For those of us having worked on data protection topics for the last 15 years or so, data transfers seem to have become a recurring concern, especially in the last years. Few remember the scramble after the 2015 Schrems I judgement, when the European Court of Justice invalidated the Safe Harbor framework. On the other hand, surely many controllers still have on their to-do list actions related to their data transfers in the wake of the July 2020 Schrems II judgement. This is since this ruling not only invalided the Privacy Shield, hence impacting significantly data flows to the US, but it raised questions about the possibility to use Standard Contractual Clauses as an alternative. In particular, the court’s ruling leading to the conclusion that controllers must individually assess aspects regarding any access by the public authorities of third countries to the personal data transferred continue to seem unreasonable, especially since the court deemed insufficient the actions taken at institutional level for the Privacy Shied framework.

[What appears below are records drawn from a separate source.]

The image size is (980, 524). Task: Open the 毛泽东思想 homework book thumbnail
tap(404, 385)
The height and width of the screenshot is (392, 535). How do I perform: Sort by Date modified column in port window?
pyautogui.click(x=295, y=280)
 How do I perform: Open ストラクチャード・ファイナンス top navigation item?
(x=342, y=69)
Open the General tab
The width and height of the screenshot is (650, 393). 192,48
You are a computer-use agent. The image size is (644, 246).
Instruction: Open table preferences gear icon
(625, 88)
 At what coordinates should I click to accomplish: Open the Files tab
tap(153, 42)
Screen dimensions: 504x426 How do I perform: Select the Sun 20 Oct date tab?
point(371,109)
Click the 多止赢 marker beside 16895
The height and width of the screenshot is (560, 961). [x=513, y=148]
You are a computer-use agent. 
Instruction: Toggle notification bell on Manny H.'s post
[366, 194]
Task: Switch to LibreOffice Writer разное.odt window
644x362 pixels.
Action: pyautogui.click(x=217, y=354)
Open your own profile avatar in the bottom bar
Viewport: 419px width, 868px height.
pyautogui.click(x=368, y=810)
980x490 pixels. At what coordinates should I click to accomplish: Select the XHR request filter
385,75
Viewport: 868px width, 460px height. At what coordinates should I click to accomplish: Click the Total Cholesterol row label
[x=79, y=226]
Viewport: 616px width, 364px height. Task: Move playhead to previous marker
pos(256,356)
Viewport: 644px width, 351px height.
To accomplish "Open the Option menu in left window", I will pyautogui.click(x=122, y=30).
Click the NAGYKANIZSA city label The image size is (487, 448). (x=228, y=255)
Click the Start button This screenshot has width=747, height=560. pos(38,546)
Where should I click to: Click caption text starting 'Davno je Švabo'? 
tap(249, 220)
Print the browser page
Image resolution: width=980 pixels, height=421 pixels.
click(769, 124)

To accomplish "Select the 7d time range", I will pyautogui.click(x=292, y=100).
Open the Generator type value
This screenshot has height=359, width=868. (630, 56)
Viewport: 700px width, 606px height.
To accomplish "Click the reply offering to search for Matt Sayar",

In Romania, to date the DPA has refrained from being very active in this area, but we are seeing an increased attention from data subjects in respect of the final destination of their personal data.

Codes of conduct may be a solution for greater transparency and guidance in this area, but at least at national level, industry associations and the DPA has yet to complete works on any such code (albeit many are in progress).

Key takeaway: Controllers should try to seek more guidance from the DPA on data transfers and expected diligence efforts in assessing the elements highlighted by the Schrems II judgment.

Difficult topics are still to come

For controllers, efforts to ensure GDPR compliance are not a past issue, but a constant one. If we were to name only some of the challenges facing controllers in the next period, these would include:

  • the new rules under the e-Privacy Regulation, when works on this enactment will be completed;
  • continued efforts to ensure correlation between GDPR and their specific industry norms;
    • The banking sector, with its Romanian National Bank’s requirements for banks to verify data, for anti-money laundering purposes (AML), with information contained in public databases, is a good example of upcoming challenges. In the absence of clear rules on granting access to such databases, controllers in the public sector are refusing such access. On the other hand, under the data minimization and storage limitation principles of GDPR, any such access, when finally granted, needs to be clearly regulated in order to ensure a proper balance between the public interests protected by the AML norms and the rights under GDPR.
  • 2021 should be the year when codes of conducts finally start to be approved in Romania as well. But this will come with specific reporting and compliance monitoring requirements for controllers adhering to the codes. It is, therefore, important for such controllers to focus not only on getting the codes approved, via their industry associations, but also to their internal processes in order to ensure they can achieve that compliance.

and the list can go on and on.

So a final key takeaway would be this: do not lose focus on GDPR compliance, as things are only going to get more varied and complex.